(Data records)
○ ○ ○ ○ ○ ○ ○

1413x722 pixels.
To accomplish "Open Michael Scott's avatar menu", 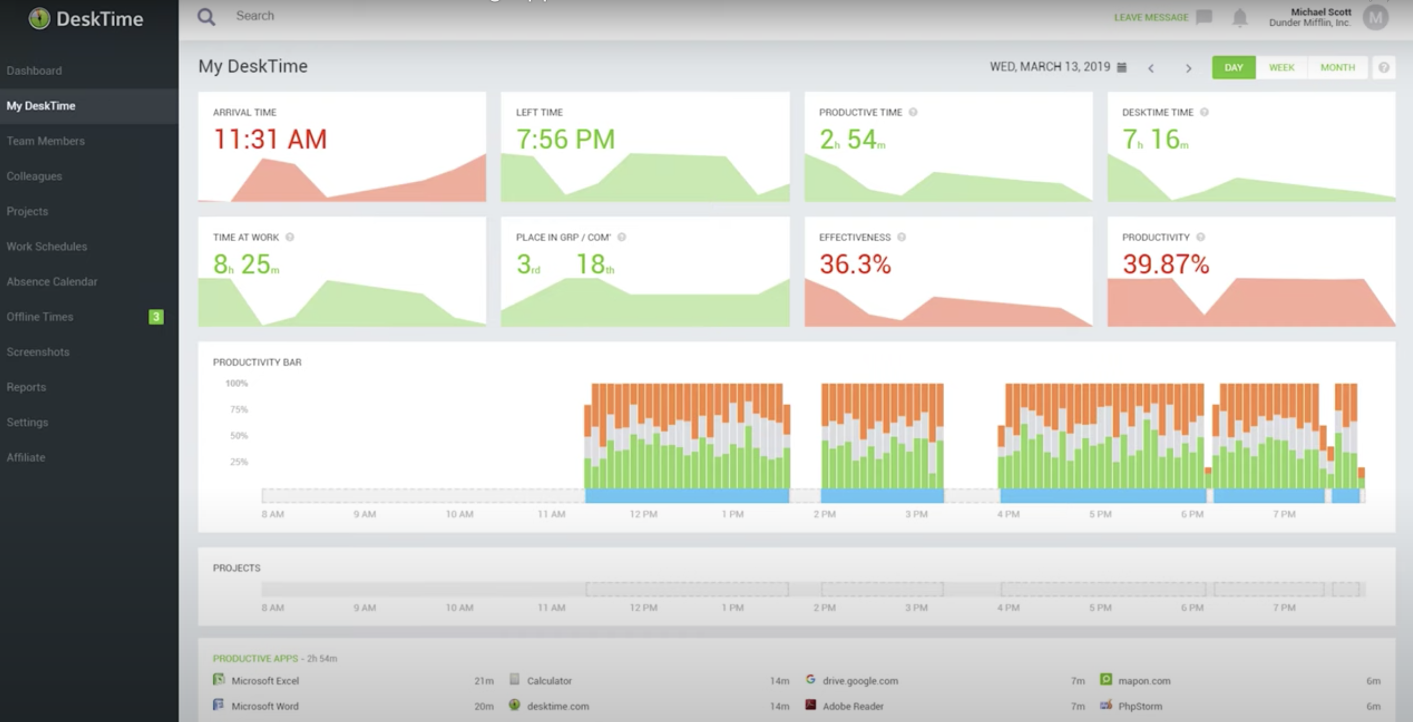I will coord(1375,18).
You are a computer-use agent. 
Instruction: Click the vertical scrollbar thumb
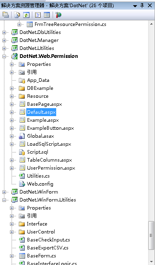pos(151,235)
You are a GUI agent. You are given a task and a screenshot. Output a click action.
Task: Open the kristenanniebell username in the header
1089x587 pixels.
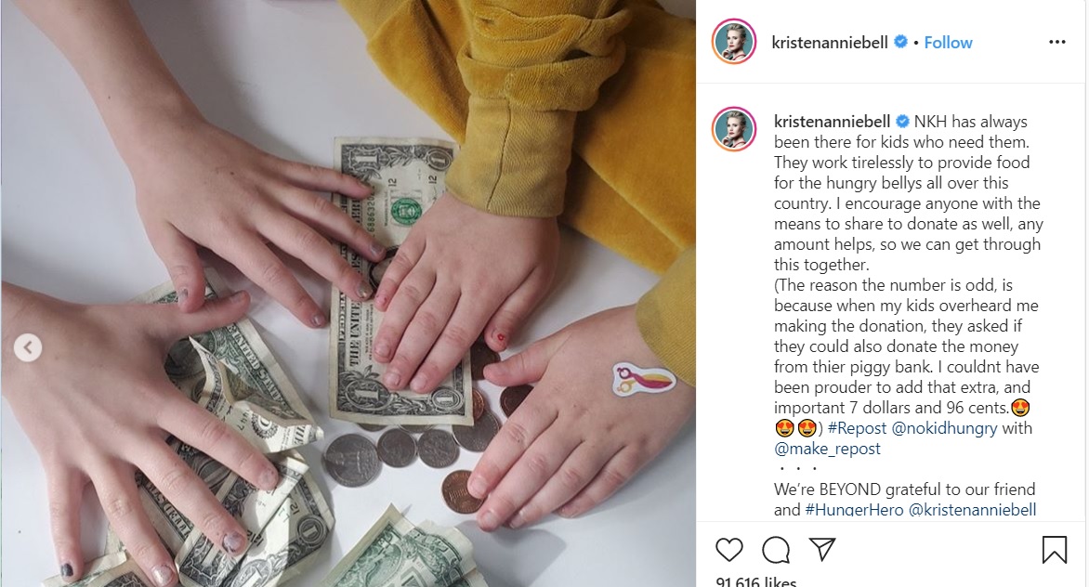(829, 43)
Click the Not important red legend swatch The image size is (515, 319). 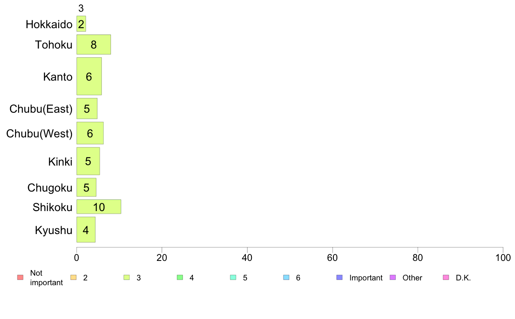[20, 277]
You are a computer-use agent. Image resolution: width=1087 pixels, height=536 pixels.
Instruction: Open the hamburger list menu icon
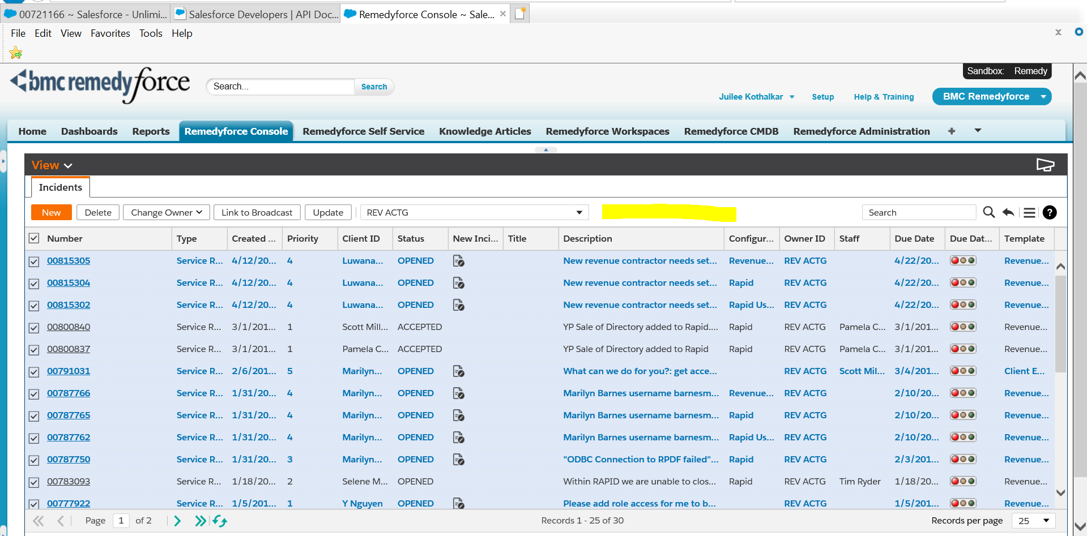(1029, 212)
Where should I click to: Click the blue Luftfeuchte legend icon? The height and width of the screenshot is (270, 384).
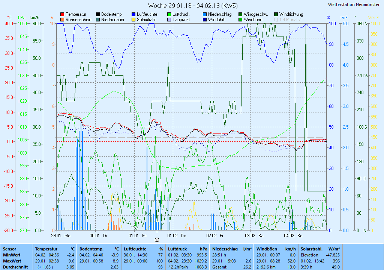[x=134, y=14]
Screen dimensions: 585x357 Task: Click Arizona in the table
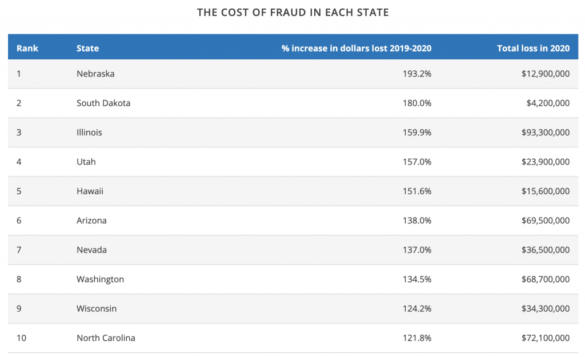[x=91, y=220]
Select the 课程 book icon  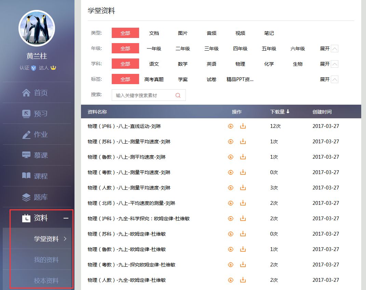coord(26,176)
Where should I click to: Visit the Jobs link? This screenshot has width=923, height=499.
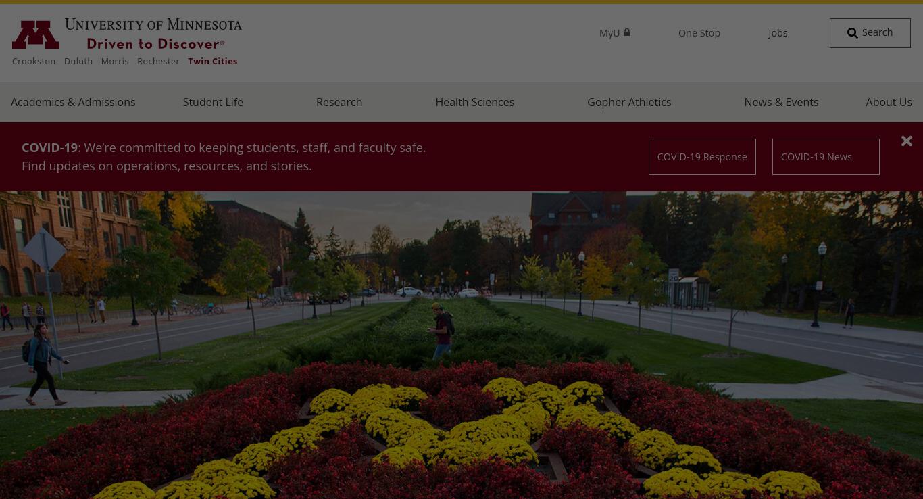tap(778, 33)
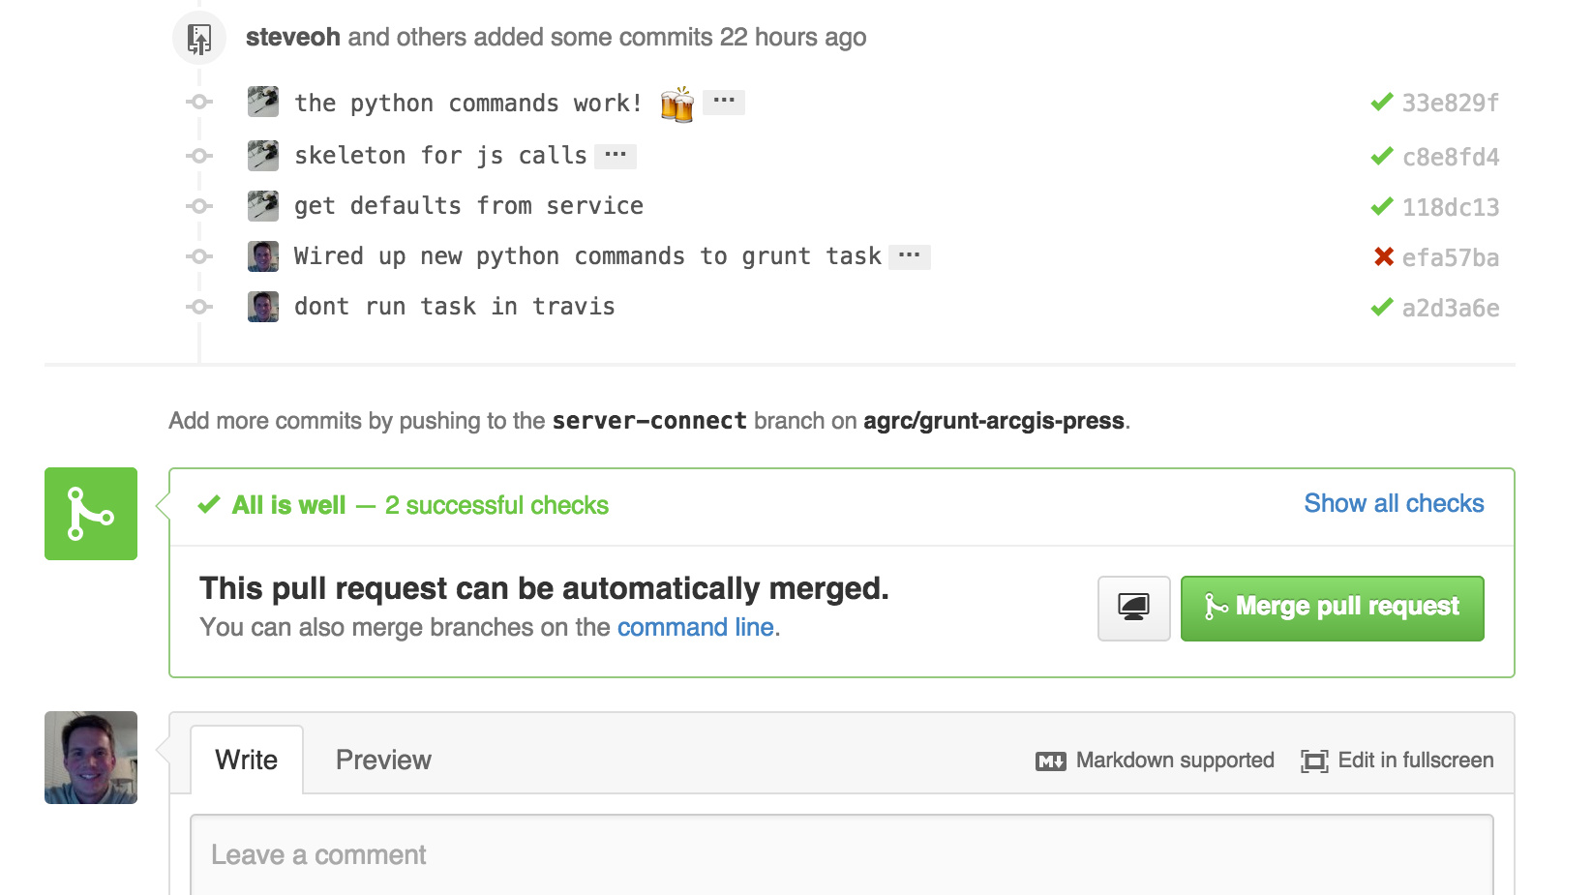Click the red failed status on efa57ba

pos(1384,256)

○ ○ ○ ○ ○ ○ ○

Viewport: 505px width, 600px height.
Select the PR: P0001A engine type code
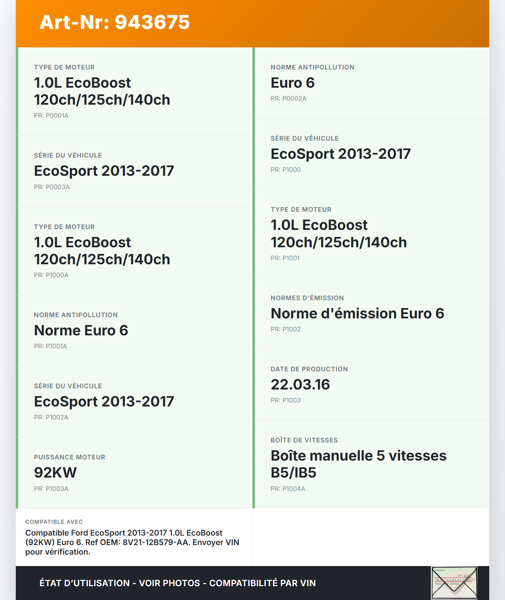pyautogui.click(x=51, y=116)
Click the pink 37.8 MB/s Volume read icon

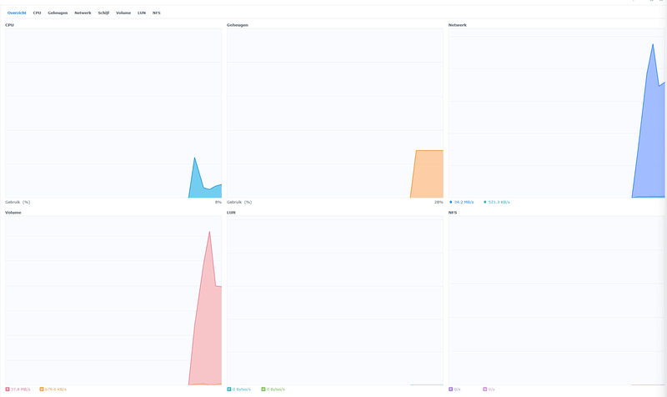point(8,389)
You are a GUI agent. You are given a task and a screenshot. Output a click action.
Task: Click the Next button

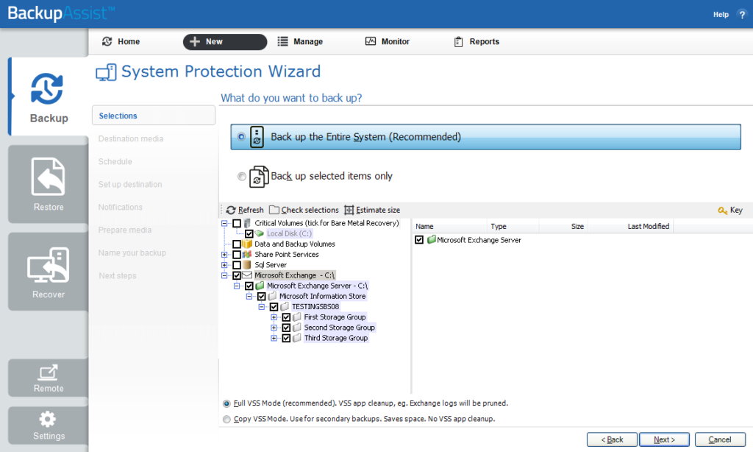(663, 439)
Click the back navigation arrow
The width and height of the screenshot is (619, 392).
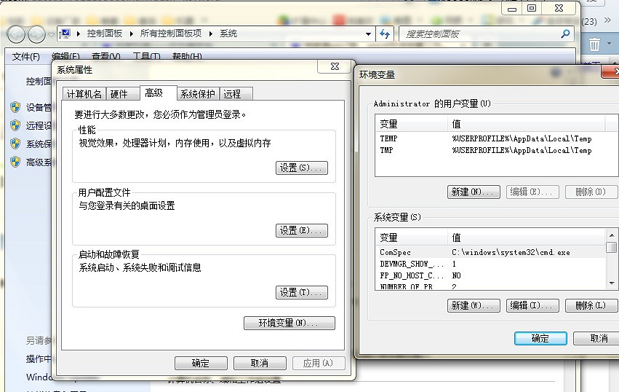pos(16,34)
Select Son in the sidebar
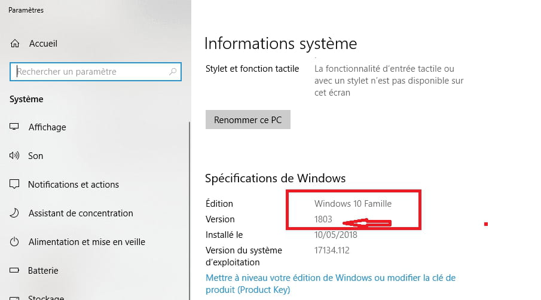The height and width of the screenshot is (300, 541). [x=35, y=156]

○ ○ ○ ○ ○ ○ ○

▸ **WHAT YOU HAVE TO DO**: How many lines of the material above contain the word "agent"? Reply with the number only.

▸ **THE COMPLETED TASK**: 4